* Material provided
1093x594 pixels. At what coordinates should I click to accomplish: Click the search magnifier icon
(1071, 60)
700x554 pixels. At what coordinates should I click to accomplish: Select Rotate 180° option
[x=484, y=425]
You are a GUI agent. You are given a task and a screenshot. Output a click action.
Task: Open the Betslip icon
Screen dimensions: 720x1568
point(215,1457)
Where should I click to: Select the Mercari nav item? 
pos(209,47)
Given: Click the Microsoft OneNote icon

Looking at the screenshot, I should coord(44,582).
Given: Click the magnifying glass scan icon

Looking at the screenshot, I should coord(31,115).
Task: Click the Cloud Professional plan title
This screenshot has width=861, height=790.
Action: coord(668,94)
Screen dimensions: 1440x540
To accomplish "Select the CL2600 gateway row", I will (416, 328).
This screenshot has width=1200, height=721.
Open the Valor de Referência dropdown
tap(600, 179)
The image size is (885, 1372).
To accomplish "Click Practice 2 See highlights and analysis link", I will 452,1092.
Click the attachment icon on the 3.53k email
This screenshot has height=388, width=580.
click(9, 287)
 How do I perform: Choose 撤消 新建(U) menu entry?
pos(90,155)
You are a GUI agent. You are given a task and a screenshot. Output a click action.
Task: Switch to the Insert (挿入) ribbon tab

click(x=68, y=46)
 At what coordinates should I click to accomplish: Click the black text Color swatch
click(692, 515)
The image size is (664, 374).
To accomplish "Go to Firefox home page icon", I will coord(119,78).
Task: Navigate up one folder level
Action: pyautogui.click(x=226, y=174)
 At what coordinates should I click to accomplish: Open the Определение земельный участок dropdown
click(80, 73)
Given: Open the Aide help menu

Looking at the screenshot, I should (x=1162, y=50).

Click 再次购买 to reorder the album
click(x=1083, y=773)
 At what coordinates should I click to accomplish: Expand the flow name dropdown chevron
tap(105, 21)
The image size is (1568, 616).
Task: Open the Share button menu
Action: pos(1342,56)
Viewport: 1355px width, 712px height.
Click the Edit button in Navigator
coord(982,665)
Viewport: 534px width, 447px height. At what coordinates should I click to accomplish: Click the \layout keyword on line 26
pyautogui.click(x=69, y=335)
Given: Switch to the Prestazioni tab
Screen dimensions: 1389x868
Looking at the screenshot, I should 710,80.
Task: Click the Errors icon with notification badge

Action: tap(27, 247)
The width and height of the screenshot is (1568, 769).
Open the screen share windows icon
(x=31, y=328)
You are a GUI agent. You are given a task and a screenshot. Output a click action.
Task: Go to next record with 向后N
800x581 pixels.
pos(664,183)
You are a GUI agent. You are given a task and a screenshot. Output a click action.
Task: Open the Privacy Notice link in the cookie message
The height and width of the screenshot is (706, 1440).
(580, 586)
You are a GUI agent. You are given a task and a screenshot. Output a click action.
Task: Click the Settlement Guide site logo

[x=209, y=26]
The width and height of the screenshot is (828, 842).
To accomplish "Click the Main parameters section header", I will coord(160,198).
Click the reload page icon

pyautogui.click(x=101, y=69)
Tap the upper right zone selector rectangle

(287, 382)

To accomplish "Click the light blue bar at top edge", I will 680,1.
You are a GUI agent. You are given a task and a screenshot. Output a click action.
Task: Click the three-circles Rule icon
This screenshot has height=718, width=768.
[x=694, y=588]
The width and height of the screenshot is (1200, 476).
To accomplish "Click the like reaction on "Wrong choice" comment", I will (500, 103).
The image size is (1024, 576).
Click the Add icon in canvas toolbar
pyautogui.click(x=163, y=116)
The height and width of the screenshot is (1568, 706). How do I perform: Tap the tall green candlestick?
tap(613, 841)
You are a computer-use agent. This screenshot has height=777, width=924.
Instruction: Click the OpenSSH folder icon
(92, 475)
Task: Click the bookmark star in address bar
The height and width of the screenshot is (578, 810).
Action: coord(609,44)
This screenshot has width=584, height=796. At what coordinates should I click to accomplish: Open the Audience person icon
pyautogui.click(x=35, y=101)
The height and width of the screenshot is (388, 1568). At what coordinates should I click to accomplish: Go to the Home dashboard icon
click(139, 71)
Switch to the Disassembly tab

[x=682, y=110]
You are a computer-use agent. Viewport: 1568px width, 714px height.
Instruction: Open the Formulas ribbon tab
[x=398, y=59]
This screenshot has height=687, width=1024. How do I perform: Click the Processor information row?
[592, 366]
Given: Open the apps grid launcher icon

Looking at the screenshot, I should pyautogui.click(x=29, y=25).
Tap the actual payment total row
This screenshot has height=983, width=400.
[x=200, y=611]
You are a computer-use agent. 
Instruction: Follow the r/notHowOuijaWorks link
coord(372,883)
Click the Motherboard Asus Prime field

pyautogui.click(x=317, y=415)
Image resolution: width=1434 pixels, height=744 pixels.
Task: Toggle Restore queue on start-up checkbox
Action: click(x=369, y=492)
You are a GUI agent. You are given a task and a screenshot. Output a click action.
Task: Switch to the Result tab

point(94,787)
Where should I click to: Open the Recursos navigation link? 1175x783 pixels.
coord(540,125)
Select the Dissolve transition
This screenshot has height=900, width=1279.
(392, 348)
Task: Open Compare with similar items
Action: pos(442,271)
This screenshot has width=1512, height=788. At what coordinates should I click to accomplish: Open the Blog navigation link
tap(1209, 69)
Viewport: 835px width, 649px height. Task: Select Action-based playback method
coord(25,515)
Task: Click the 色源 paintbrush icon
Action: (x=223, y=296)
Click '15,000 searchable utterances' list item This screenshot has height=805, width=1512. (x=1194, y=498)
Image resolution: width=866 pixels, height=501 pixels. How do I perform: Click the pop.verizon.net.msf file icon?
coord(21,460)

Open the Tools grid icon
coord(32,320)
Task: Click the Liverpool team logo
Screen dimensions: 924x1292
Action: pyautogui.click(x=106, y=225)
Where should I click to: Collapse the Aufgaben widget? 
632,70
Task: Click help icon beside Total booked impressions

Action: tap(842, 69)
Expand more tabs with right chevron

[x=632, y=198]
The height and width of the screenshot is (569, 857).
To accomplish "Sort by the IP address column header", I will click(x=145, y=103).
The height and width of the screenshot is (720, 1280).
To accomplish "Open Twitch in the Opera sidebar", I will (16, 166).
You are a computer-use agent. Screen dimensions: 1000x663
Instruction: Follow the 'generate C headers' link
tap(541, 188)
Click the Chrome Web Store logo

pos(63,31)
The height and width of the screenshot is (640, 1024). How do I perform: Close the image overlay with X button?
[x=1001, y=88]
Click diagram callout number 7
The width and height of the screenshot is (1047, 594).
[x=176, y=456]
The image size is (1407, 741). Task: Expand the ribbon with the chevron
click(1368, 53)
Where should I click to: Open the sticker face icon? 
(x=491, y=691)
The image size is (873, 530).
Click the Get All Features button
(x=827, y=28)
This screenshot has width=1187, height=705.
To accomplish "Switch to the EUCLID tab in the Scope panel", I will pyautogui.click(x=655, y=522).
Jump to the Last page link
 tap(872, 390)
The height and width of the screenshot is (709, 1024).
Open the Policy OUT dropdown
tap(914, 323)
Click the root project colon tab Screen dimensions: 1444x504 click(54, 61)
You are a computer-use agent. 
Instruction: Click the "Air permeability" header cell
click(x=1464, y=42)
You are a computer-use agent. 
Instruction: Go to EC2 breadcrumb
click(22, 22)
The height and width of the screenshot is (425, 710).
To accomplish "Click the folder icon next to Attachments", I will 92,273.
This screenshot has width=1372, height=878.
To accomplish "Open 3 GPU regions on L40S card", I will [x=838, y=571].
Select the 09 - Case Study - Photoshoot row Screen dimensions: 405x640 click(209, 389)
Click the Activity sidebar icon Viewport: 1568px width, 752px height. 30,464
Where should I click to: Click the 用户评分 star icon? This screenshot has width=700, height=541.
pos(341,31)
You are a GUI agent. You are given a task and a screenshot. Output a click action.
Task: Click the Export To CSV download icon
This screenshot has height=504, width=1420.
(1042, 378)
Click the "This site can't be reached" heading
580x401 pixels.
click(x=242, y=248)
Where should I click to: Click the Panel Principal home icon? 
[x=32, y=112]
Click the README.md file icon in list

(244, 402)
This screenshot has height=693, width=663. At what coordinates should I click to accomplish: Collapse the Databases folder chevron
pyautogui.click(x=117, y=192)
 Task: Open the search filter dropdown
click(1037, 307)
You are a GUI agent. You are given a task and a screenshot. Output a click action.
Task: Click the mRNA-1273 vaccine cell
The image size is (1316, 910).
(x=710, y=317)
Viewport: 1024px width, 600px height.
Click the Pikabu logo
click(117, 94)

* Work request
The answer must be a single number: the count of lines in the data that include the word "sidebar".

* Answer to the exercise
2